Task instructions: In the forum thread about setting up a job queue, why does the reply recommend a maintenance script run by cron rather than the job queue? Answer in one to three sentences.

Text passage:
================================

Wikimedia Developer Support

How to set up a "job queue"?

I have programmed an extension and it works quite well, but I want to automate some tasks via a job queue instead of starting them manually.
I want
a) execute a task at the end of the month (store some statistical data).
b) execute a task 4 times a month (update something)
c) execute a task daily (update something else)
So manually triggered, all three tasks are well done, but I have no idea how to set up a job queue to do this.

I don’t think the Job queue allows scheduling jobs to be executed at a specific time/date.

Instead, I’d create a maintenance script for those and program them on a cron job on the server, where you can schedule them as you like.

Firstly, I do not know what I can achieve this solution either.

Second, it wasn’t my intention that those who use/install my extension should additionally set up cron jobs at the server level. … :frowning:

Even if the Job queue allows not scheduling jobs to be executed at a specific time/date, it makes sense to do the task with a job queue. Even if it is to be triggered manually.

================================

Data segment:

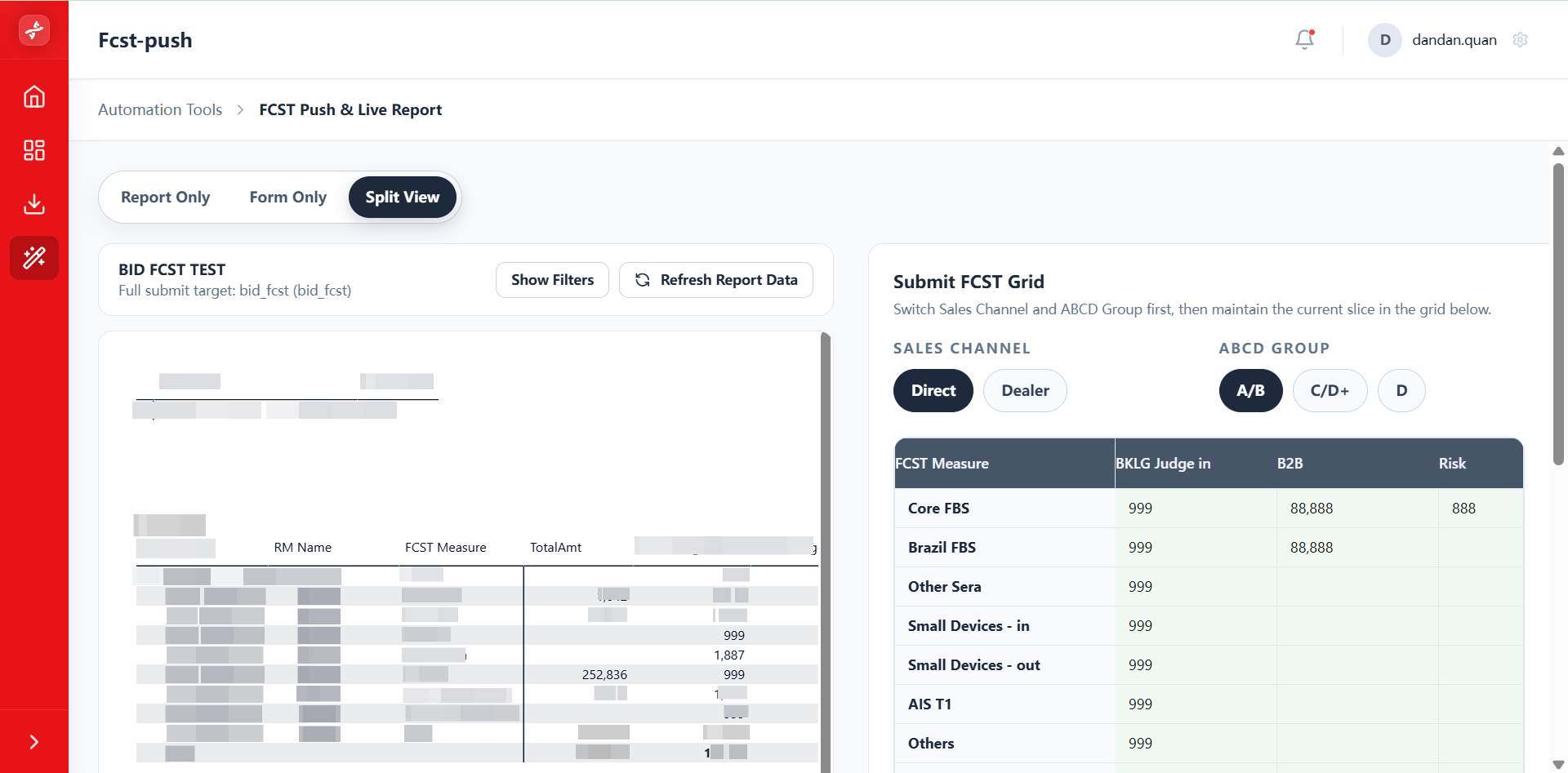Click the D user avatar

1385,40
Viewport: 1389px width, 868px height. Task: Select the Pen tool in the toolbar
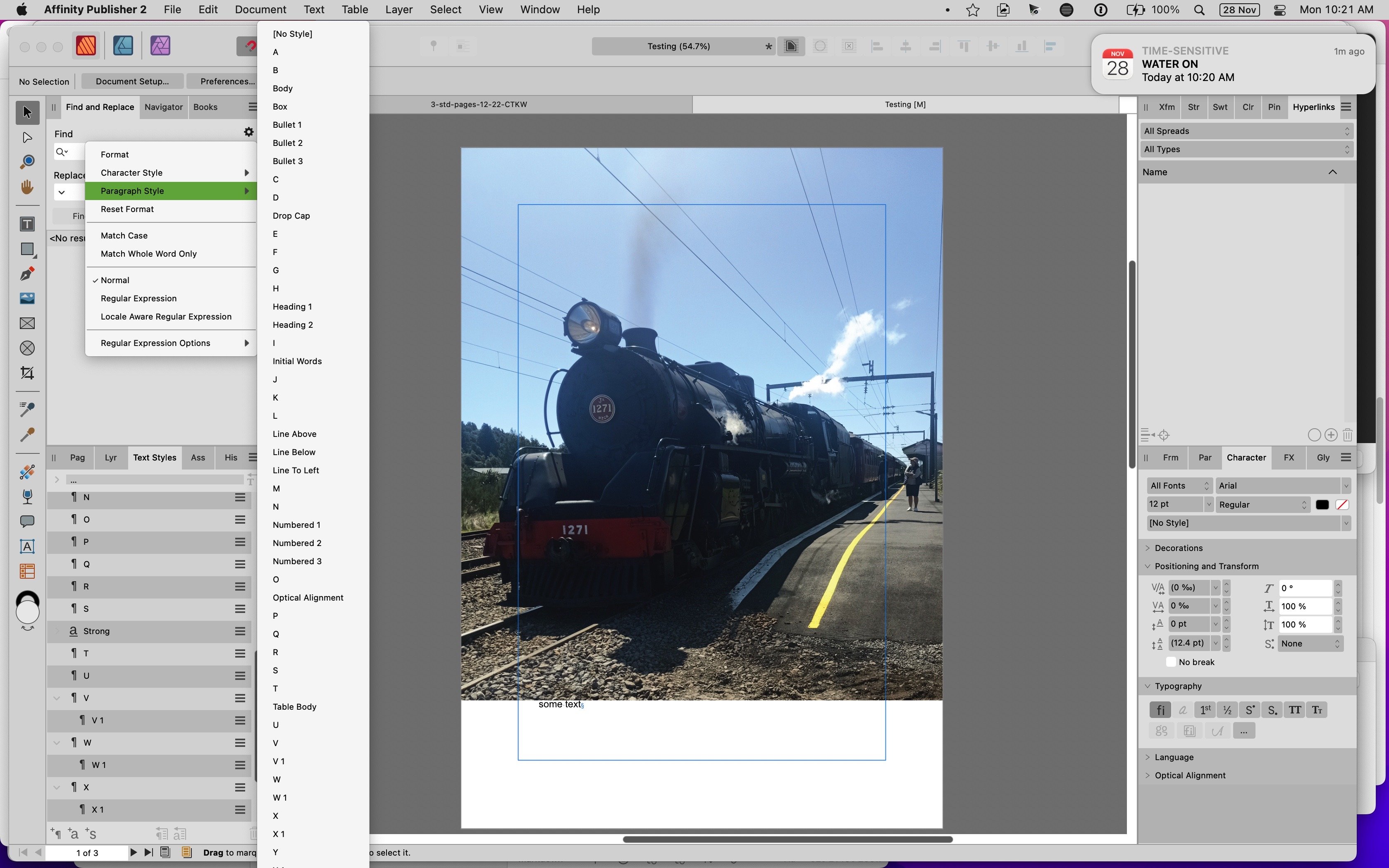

================================

Written answer: The reply doubts that the job queue can schedule jobs to run at a specific time or date. A maintenance script set up as a cron job on the server can be scheduled however the user likes.